Fuck that, I thought to myself. I ripped out the rest of the stuff in the drawer, and suddenly a screwdriver and an old kitchen knife popped out. They dropped on the floor in front of me. I grabbed the knife in my right hand and the screwdriver in my left. I stood up right away and faced the bathroom door, ready for whatever was coming. The door crashed open as the large man kicked it in with all his might. He stormed inside the bathroom and made an attempt to grab my head. My instinct for self-preservation was now fully in control. I countered his attack with the kitchen knife in my hand. I yelled at him and swung the knife over my head at the same time as I dropped down to prevent him from grabbing my hair. The power of my swing came from pure terror and maximum adrenaline. Before I knew it, the man stopped moving and stood there for a few seconds, completely still. It was then that I saw the kitchen knife had gone vertically into his open mouth and through his head. The blade stood straight through the man’s front teeth, and the tip protruded out the back of his skull. He didn’t look good. Then he fell to his right onto the floor.

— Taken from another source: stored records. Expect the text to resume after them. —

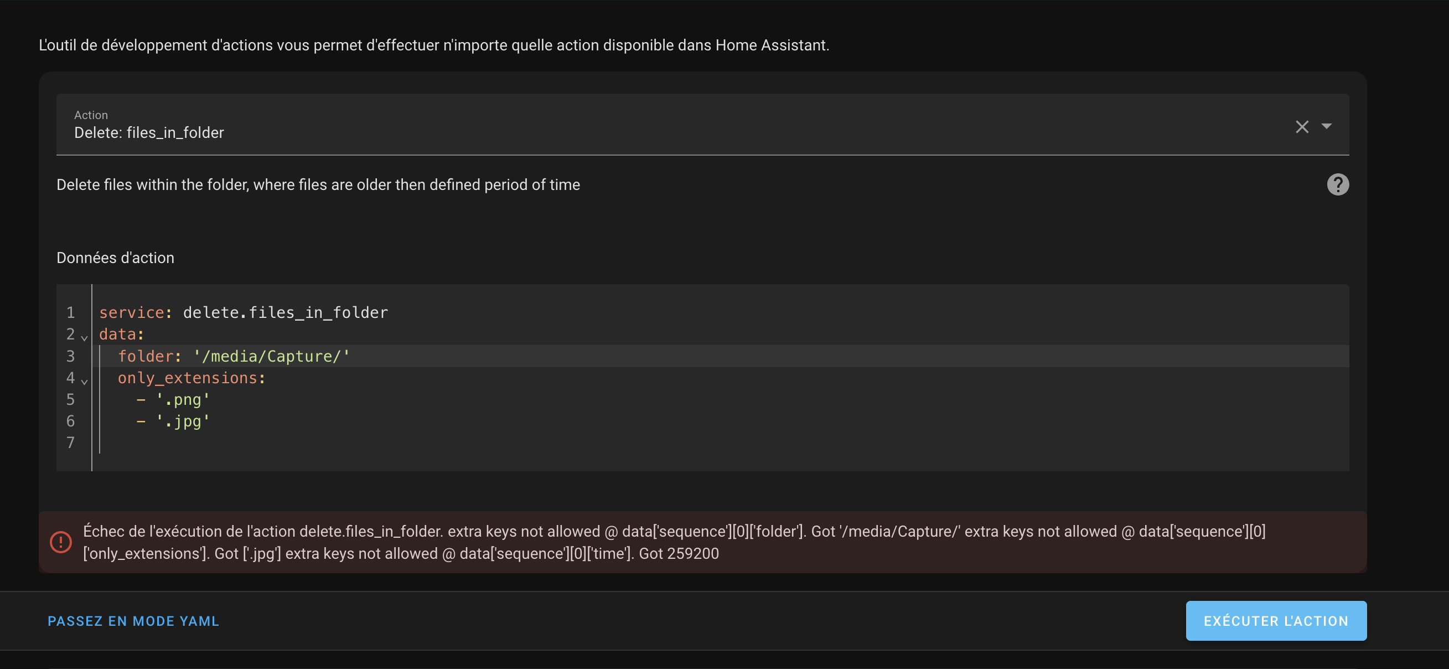Select line number 1 in the gutter
1449x669 pixels.
70,312
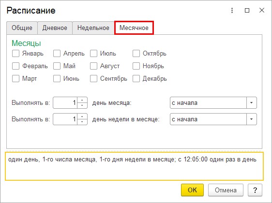Expand the день недели в месяце dropdown arrow

pyautogui.click(x=251, y=119)
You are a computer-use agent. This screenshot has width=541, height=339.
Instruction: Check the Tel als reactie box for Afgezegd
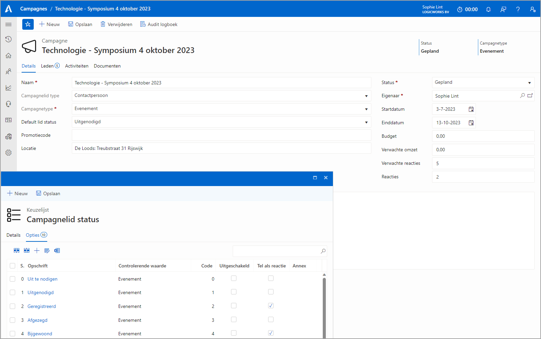[x=271, y=319]
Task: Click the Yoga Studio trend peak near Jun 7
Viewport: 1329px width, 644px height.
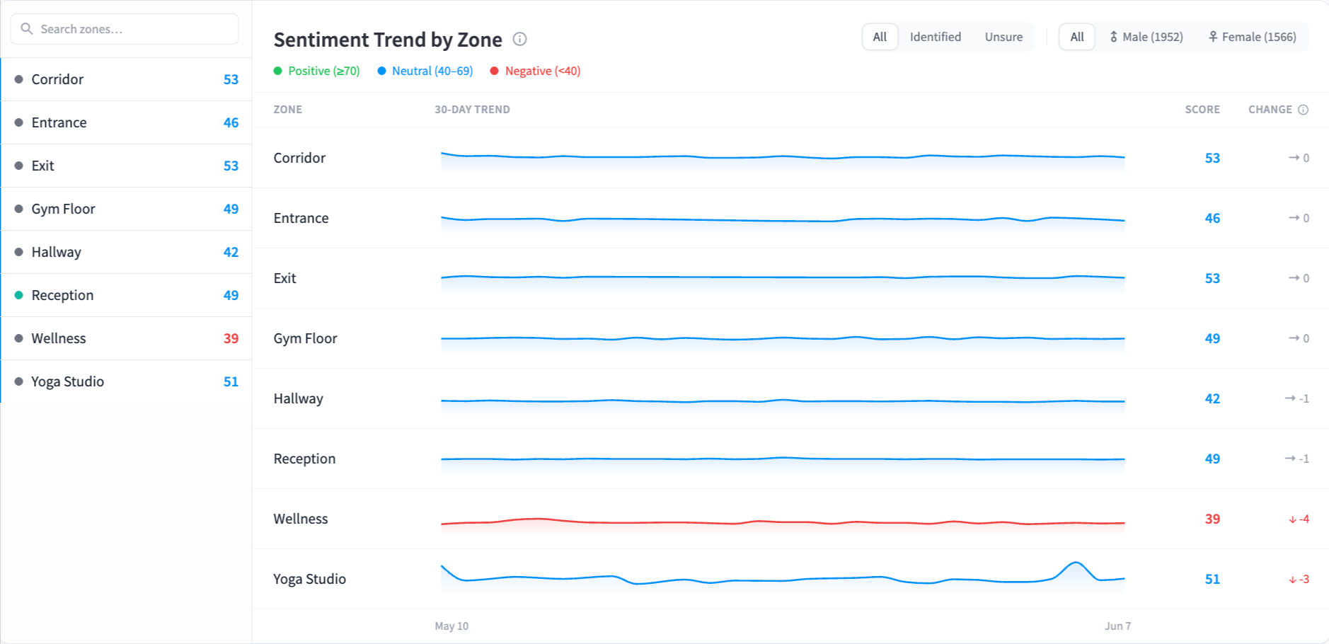Action: (x=1076, y=563)
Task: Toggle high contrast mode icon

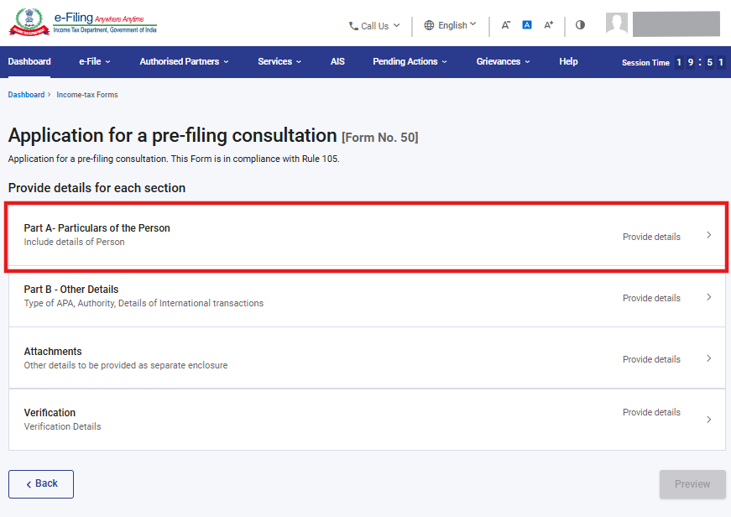Action: tap(580, 24)
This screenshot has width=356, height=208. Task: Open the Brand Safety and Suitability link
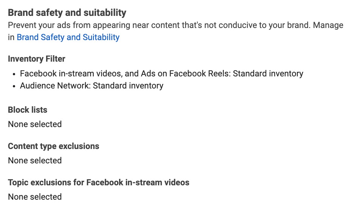click(x=68, y=37)
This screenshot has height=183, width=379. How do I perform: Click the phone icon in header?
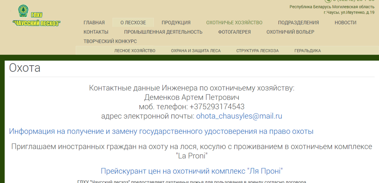pyautogui.click(x=328, y=1)
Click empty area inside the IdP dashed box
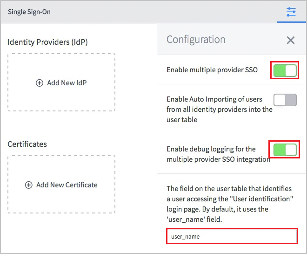307x254 pixels. (x=61, y=100)
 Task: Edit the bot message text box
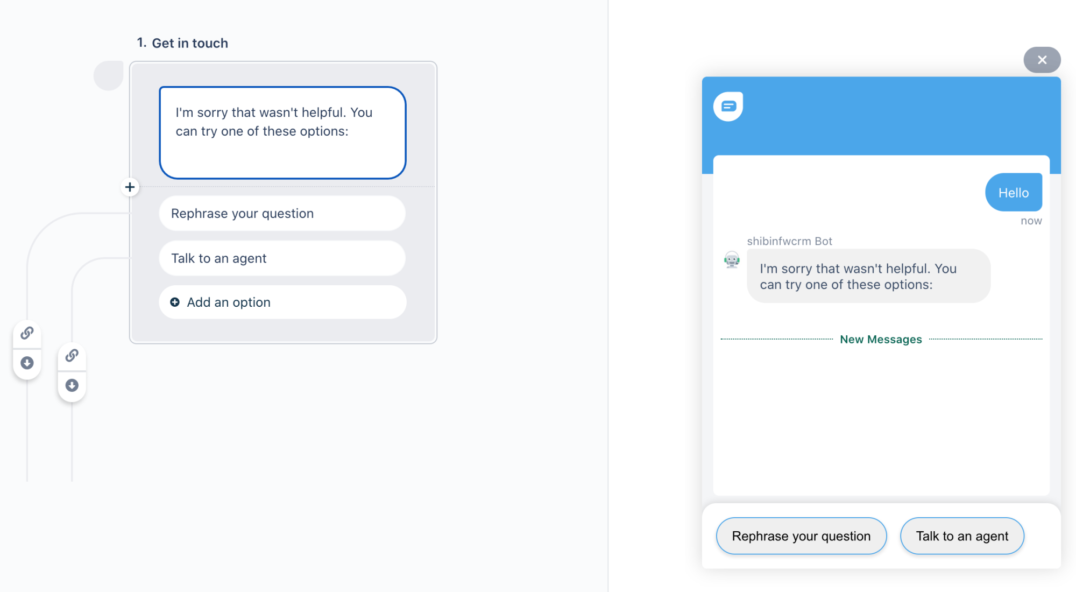pos(282,132)
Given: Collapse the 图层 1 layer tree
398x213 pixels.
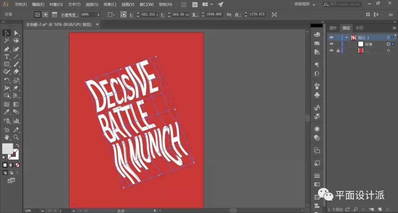Looking at the screenshot, I should pyautogui.click(x=346, y=38).
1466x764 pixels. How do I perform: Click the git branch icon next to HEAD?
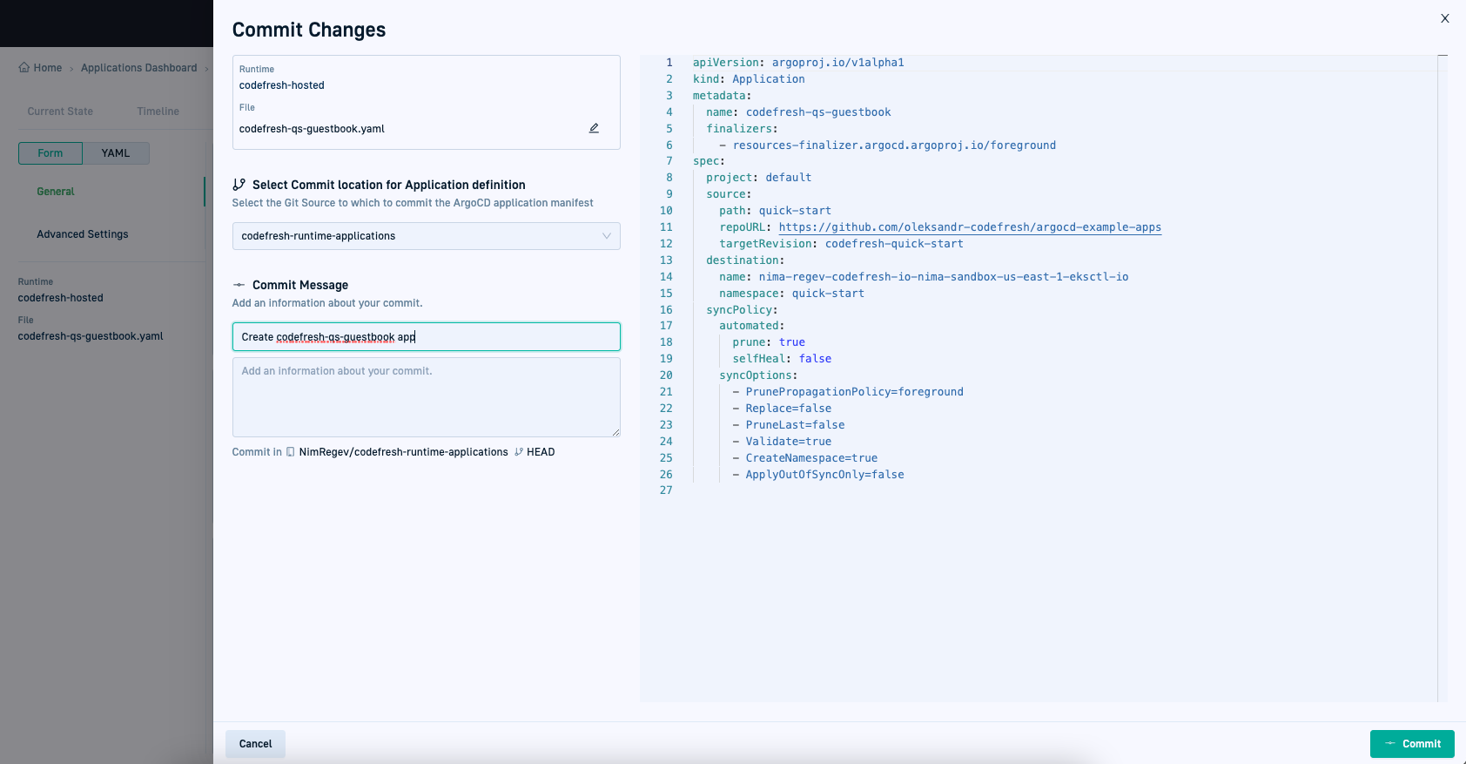[x=519, y=452]
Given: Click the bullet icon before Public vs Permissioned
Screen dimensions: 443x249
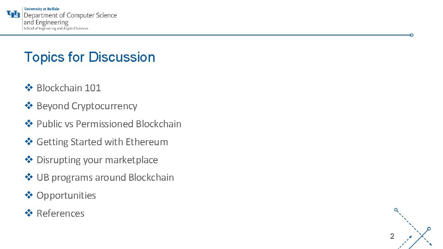Looking at the screenshot, I should 29,124.
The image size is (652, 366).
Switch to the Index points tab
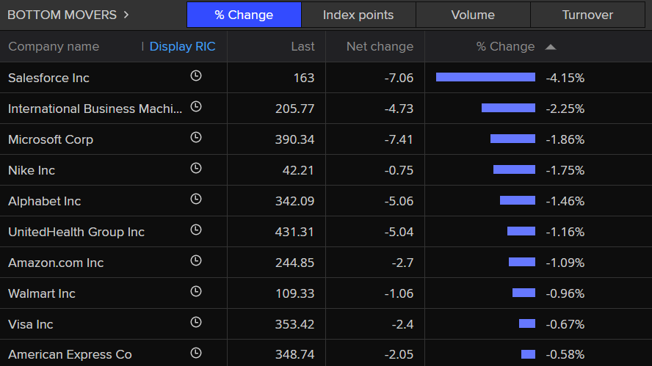[358, 15]
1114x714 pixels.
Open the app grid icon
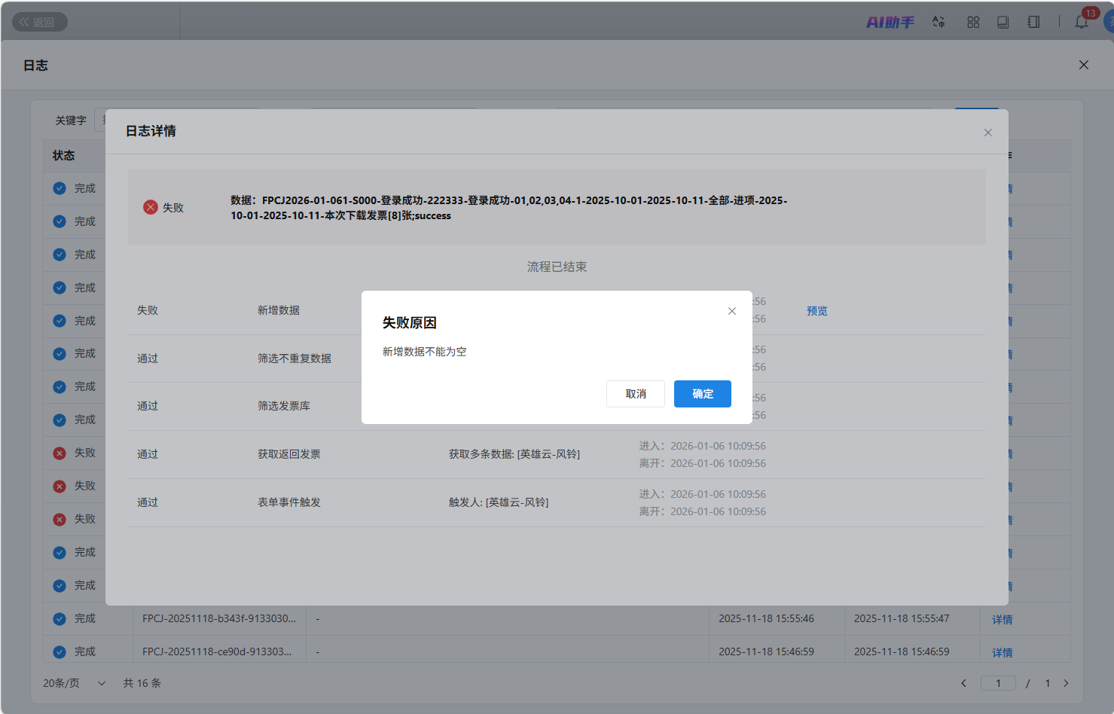[973, 23]
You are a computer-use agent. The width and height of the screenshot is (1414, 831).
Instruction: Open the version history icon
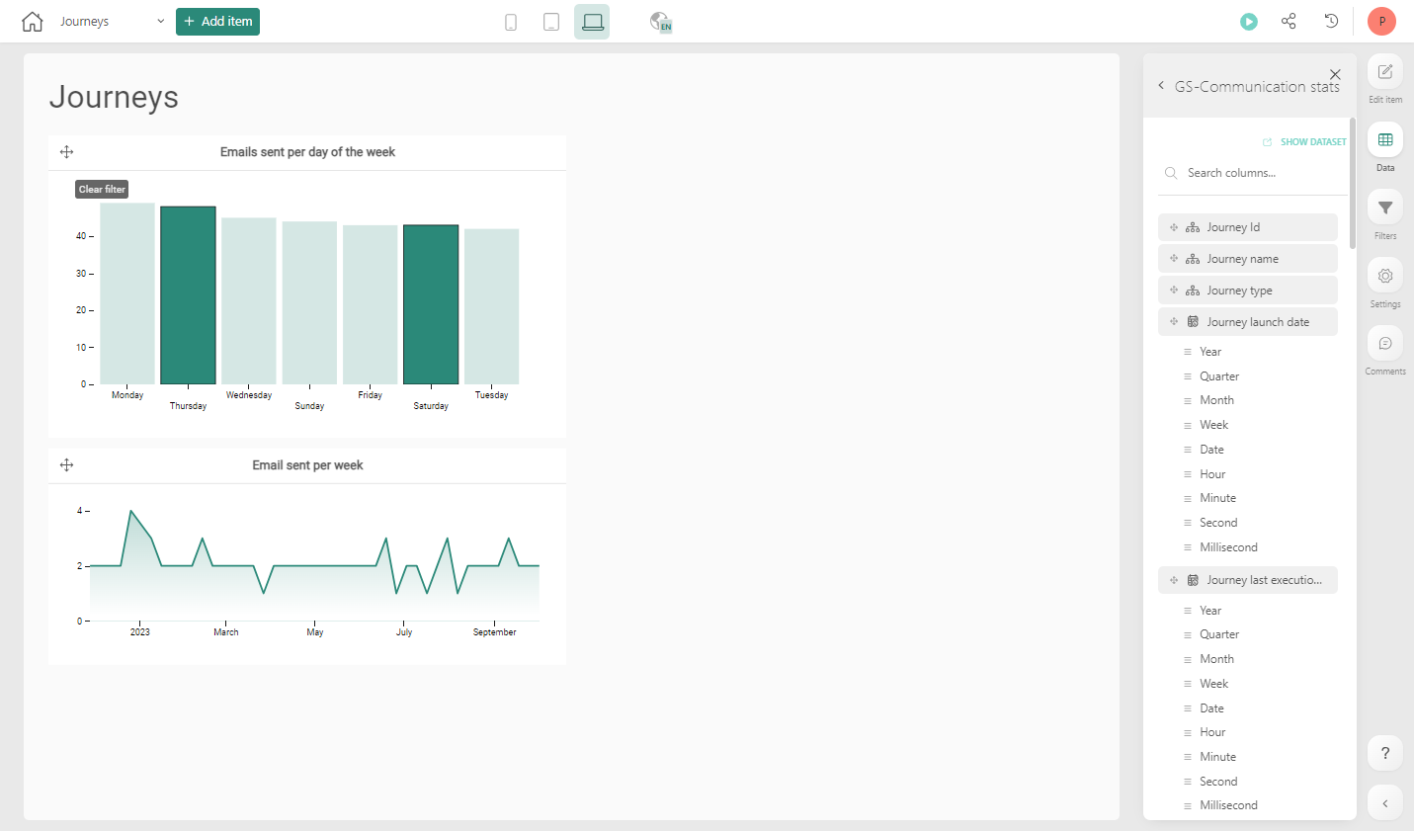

The next thing I know, I am in bed. This time I woke up for real. It had all been a dream. A very strange and vivid dream. This wasn’t like any dream I had had before, nor since, for that matter. The dream had felt very real. Too real. Something bad had happened in this house. At breakfast, the entire family was sitting there eating. I curiously asked if someone had died in this house. They said no, no one had died in the house. I asked again if they were sure no one had died there. They said no again. I told them I had suffered a nightmare during the night. They said that people had heard me calling something out in Icelandic. I told them that someone had been murdered in that house, but they brushed it off and told me again that no one had died there. Then we all went along with our day as normal. I did not bring the matter up again with the family. They were all nice to me, and we said our happy goodbyes at noon. After that, we travelled back to Seattle. Despite what they all said, I am sure that someone was murdered in that house, on the second floor, by that man. The man that I had killed in my dream. I could feel it. I can still feel it.